Race to the Top: Stepping away from reform?

They say you campaign in poetry and govern in prose. That just about sums up the difference between the Race to the Top’s “proposed priorities” and the final versions released today. Theinitial offerings were big and bold, reform-oriented to a fault, so much so that they attracted the ire of the unions and others. The final documents, though still displaying a clear reform bent, are a bit more measured and certainly more workmanlike. 

This reflects a couple things. Unlike the drafts, these versions couldn’t be merely aspirational; they had to get into the weeds and deal with implementation issues. Also, the changes make it clear that the Education Department was influenced by the 1,000+ public comments sent through the federal register (and the who-knows-how-many grumbles and suggestions shared behind closed doors). As a result, the establishment’s fingerprints are visible in a number of places. 

For instance, there’s a much greater focus on traditional interventions (like professional development and training) and the stuff of day-to-day district management (like developing meaningful teacher and principal evaluation systems). A bit of a yawner but nothing wrong here. 

This bend toward the system does raise questions, however. Does the increased weight now given to “multiple measures” in teacher evaluations mean that student performance data might get crowded out? (And what exactly are “local instructional improvements systems”?) 

The establishment’s wins also raise a few concerns. There’s greater leeway for districts to use less aggressive interventions with failing schools (“the transformation model”); states can argue that district-run faux charters are a substitute for a real charter law; and a charter law with a cap can still garner points. 

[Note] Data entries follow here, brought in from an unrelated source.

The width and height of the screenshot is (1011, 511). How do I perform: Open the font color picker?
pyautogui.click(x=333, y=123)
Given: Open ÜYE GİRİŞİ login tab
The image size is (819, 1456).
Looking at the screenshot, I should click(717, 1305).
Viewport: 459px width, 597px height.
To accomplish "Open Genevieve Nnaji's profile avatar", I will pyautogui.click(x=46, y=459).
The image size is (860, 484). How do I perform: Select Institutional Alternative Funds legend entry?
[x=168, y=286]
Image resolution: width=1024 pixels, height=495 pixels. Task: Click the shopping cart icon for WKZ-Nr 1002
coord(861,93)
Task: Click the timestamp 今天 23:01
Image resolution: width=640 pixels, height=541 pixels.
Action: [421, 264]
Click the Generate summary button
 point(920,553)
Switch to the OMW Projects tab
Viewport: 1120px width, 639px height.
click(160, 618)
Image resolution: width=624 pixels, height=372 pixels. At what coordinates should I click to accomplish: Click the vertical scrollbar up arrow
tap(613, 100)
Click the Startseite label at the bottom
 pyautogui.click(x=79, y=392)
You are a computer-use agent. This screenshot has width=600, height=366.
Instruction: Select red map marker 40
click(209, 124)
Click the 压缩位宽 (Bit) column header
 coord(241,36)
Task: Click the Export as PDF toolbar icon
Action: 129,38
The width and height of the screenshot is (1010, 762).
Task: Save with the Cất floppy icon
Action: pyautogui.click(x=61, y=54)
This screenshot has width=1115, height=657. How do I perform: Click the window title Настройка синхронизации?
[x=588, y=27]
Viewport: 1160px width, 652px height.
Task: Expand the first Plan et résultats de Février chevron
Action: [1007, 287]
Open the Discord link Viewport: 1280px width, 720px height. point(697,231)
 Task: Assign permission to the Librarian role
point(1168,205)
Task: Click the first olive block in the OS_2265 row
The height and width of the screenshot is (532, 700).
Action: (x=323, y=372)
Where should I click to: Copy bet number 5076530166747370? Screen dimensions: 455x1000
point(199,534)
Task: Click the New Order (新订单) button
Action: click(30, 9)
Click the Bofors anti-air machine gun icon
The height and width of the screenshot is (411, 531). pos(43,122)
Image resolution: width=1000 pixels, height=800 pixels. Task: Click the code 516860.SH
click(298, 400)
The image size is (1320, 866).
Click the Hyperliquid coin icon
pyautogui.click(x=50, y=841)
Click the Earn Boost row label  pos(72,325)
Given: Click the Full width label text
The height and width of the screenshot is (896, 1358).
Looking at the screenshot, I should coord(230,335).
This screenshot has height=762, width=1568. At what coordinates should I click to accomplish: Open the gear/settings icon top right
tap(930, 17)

In other ways, though, it’s a well-reasoned and even admirable document. The Department has properly emphasized the need to have local education agencies (LEAs) commit to executing promised reforms. The importance of getting lots of diverse stakeholders to buy into reform at the local level is also reflected in several places (likely a result of Secretary Duncan’s experience in Chicago). Most importantly, it still embraces valuable reforms like data use, charters, and efforts to improve the teaching profession. Fans of national standards will also be pleased. 

But a few critically important areas were missed. A section on performance pay, tenure reform, and teacher dismissals fails even to reference union contracts. In most places (and nearly all major cities), you simply can’t address any of these issues without fundamentally altering collective bargaining agreements. Similarly, while attention is given to expanding the best teacher preparation programs, there’s no mention of addressing the worst ones. And despite warning states for more than six months that unwisely spending earlier ARRA dollars would disqualify them for RTT grants, the scoring rubric allots only 5 of 500 points to this matter. (The Department thinks this issue is embedded in other places, but I’m not so sure.) 

Though all of these things are important, the real test starts now. We’ll have to wait to see what states put in their proposals and how the peer reviewers score them. 

The Education Department deserves credit for all the work they’ve done and the thought they’ve put into this. RTT still seeks to drive reform. But it looks to me as if “reform” now clocks in at a lower level. Maybe that’s the ultimate difference between poetry and prose in Washington.